The number of participants (tutees) ranged from 24 to 143. Two studies targeted third-year students [22,24], one study focused on fourth-year students [23], and another study included second-year students [26]. One study targeted nursing students at risk of failing major courses, regardless of year [25].

Two studies utilized control groups that received lectures or instructions from faculty [22,23], one study compared the effects with a mentoring group led by nurses (healthcare professionals) [24], and one study used a control group that received no treatment [25]. There was also one study with a single group and no control group [26].

3. Characteristics of Peer Tutoring

The characteristics of the interventions are presented in Table 3. Two studies structured their interventions around theoretical models. One implemented a cooperative group approach, drawing on cooperative learning theory [25], while the other employed peer tutoring within simulation education, guided by situational learning theory [26].

Characteristics of Peer Tutoring

Regarding educational topics, two studies focused on the cognitive domain, addressing subjects such as pediatric nursing theoretical courses [25] and nursing care for major neonatal diseases [22]. Three studies examined the educational effects in the psychomotor and affective domains, concentrating on communication skills with hospitalized children and their parents [23], medication administration skills for pediatric patients [24], and neonatal and pediatric resuscitation [26].

Two studies provided horizontal peer teaching (HPT), where both tutees and tutors were undergraduates [22,25]. Two studies employed near-peer teaching (NPT) with graduate students as tutors [23,24]. The remaining study used reciprocal peer teaching (RPT), allowing participants to alternate between tutor and tutee roles [26]. Except for one study (insufficient reporting) [22], all were group programs, with tutor-to-tutee ratios ranging from 1:3 to 1:36.5. In the study by Valler-Jones [26], the tutor group supported tutees’ learning, resulting in a ratio of 4:8. The duration of tutoring varied from one day to one semester, employing methods such as feedback and comments (n=3), role-modeling (n=2), explanation (n=1), support and assistance (n=1), and debriefing (n=1).

In four studies, tutors were recruited through voluntary applications, while in one study, tutors were assigned by the faculty [22]. Three of these studies established specific criteria for selecting tutors, all of whom were chosen based on their high academic or test performance [22,23,25]. Each study also provided comprehensive training for the tutors.
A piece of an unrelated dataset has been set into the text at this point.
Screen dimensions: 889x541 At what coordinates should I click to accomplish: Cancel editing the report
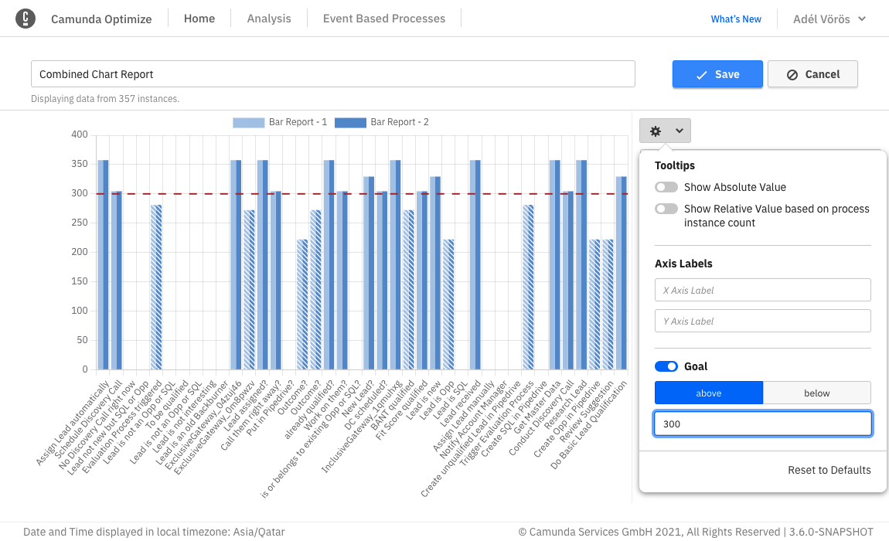pyautogui.click(x=812, y=73)
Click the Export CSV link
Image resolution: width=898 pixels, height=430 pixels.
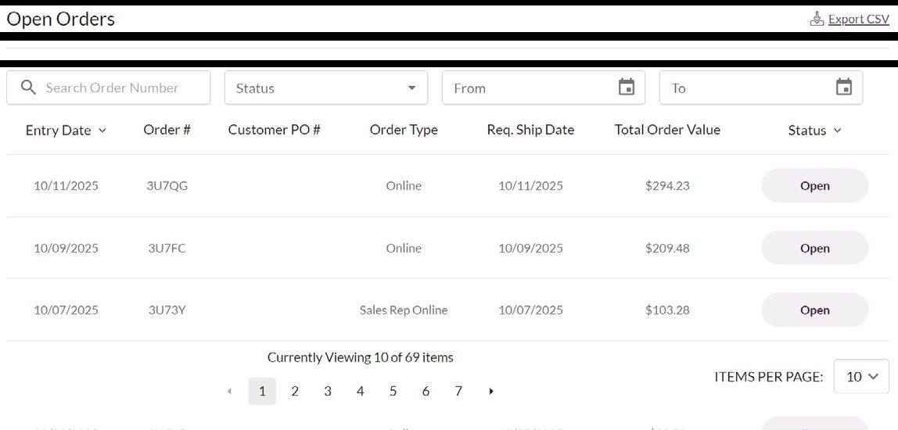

This training included role-play activities [23], education on the concepts, purposes, and roles of mentoring [24,25], and development of simulation scenarios and skill training [26]. The duration of tutor training was approximately 120 minutes [23,24].

Three studies reported that faculty monitored the peer tutoring process. Faculty observed the tutoring in two studies [23,26], and the study by Valler-Jones [26] provided a final debriefing after the observation. Robinson and Niemer [25] maintained continuous communication with tutors throughout the semester, reviewed documents summarizing the tutoring activities, and supplied the most current learning materials through an online learning platform.

4. Outcomes of the Peer Tutoring

We identified learning effects and individual responses as the primary outcomes of peer tutoring. These outcomes, together with the tools and statistical measures employed for assessment, are presented in Table 2.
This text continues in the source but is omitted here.